The obvious answer is that the given group is over-represented relative to its proportion of the general population. But why would we think every group should be represented in accordance with that proportion? This is equality dogma, something both reason and observation tell us is completely unrealistic.

People such as former football player Reggie White, late sportscaster Jimmy “the Greek” Snyder, scientist James Watson, and others have gotten in trouble for highlighting group differences. But just as we as individuals are not all equal, blessed as we are with different gifts, groups also have different characteristic strengths. But the modern man denies this and thus gets it only half right. He is correct to say that we should view everyone as an individual — but we must also view every individual group as an individual group.

Today we have the worst of both worlds. We aren’t colorblind, but color is often the only difference we’re willing to see. In these instances, we insist that groups must be viewed as identical in all other respects.

Many will say that this is the problem, that we confuse equality with identity. The idea is that 2+2 is different than 4, but the sum is the same. This is fine if we simply mean that we are equal in that we’re all children of God. As far as worldly abilities, go, however, people aren’t simple equations; they comprise innumerable — and often unknown — elements. With the human genome having 3.1 billion units of DNA, can we really know how many “numbers” a person contains and what their amounts are? And given this, what are the chances that two people will add up to the same number? Regardless, it’s a calculation I just can’t make.

We could say here that in God’s eyes they do add up to the same number: infinity. Ironically, though, some great religious thinkers tell us that God doesn’t have the same hang-up with radical egalitarianism we do and may offer people different amounts of glory in Heaven. In fact, when St. Therese of Lisieux struggled with this idea, she was comforted by an analogy that can relate to this world as well. To wit: If you take a big tumbler and a thimble and fill them both with water, which one is more full?

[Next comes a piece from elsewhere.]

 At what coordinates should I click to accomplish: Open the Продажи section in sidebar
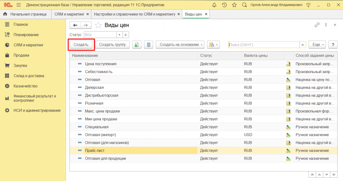click(x=21, y=55)
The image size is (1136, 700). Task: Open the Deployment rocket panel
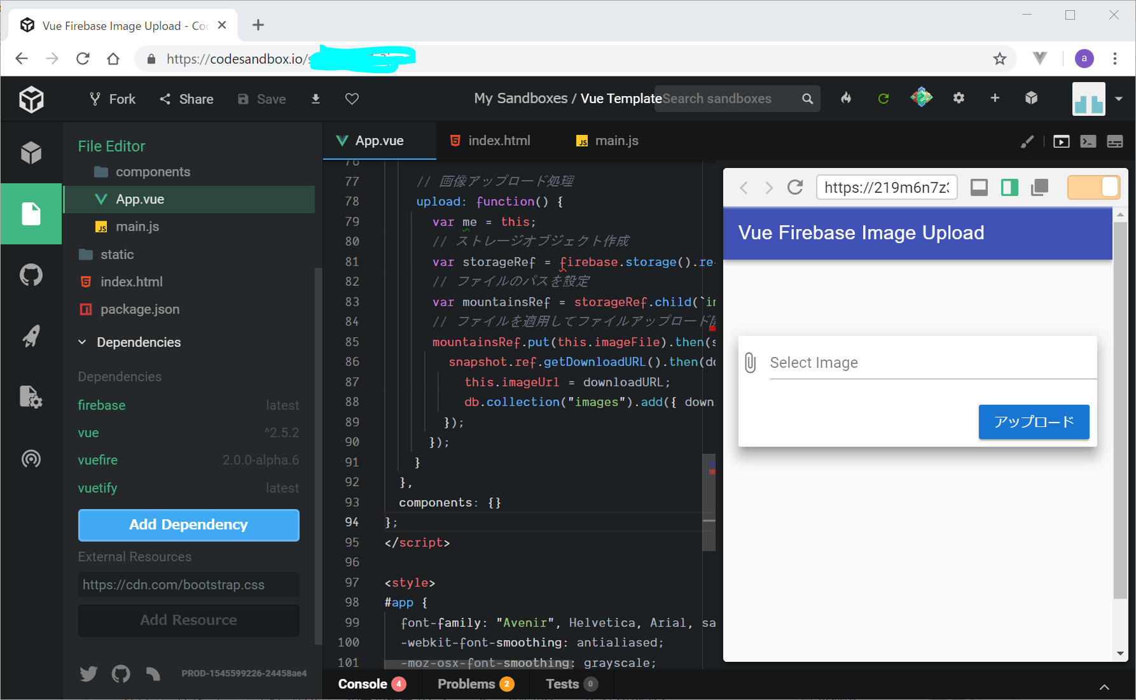31,336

Whatever your theology, it’s certainly not godly to sacrifice science on the altar of equality dogma. And this dogma is also contradictory. After all, most radical egalitarians are evolutionists. But if you believe different groups evolved in different places, subject to different environments and stresses and having somewhat different needs, is it logical to assume that all those “numbers” would turn out precisely the same? How could you then believe that all the evolutionary differences would only be skin deep?

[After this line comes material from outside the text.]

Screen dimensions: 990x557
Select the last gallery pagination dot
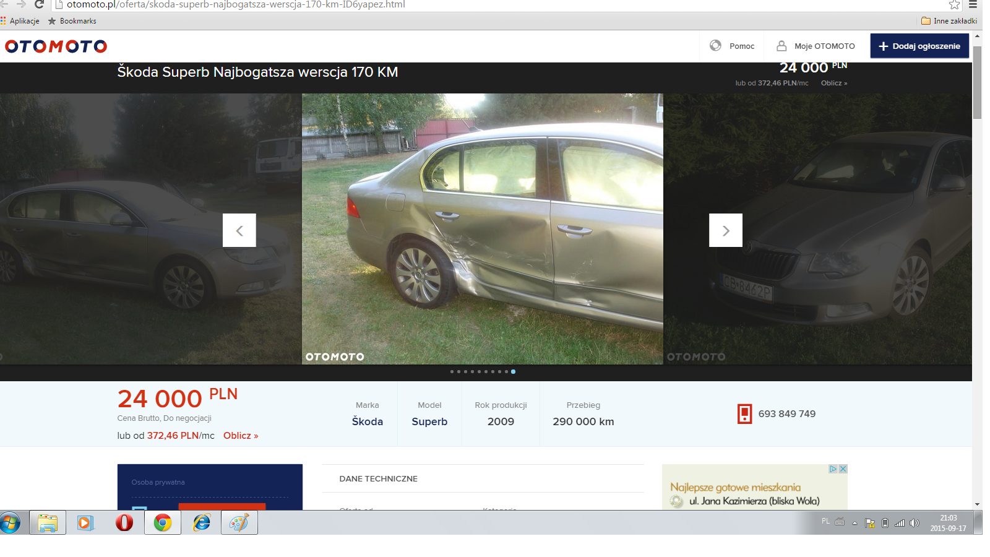(513, 372)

Then, most egalitarians also trumpet diversity, claiming it makes us stronger. But how can this be unless certain groups bring gifts to the table others don’t? And if this is the case, how can we expect all groups to perform equally in all areas?

Equality dogma is also dangerous. If you believe all groups are equal by every worldly measure, you’ll assume they should achieve identically. That is, if there is a level playing field. It then logically follows that differences in performance are likely the result of only one thing: discrimination. This justifies social engineering as a remedy, things such as quotas, affirmative action, and set-asides. And the elimination of science to fund social schemes.

This is why we should reject someone who preaches equality just as we would a spiritual leader who preaches riches and fame. He is promising something he can’t deliver. He can deliver society into the abyss in its pursuit, however.

Moreover, we should reserve the word “equality” for mathematics. What should we talk about instead?

Dignity.

Otherwise, we’re basing a person’s worth on where he stands relative to others (equal to whom?), when it should be based on the fact that he’s a child of God, a quality shared by all the world’s thimbles and tumblers. And when it’s the latter, we’ll respect him even if he can’t qualify for a science program — and even if he can.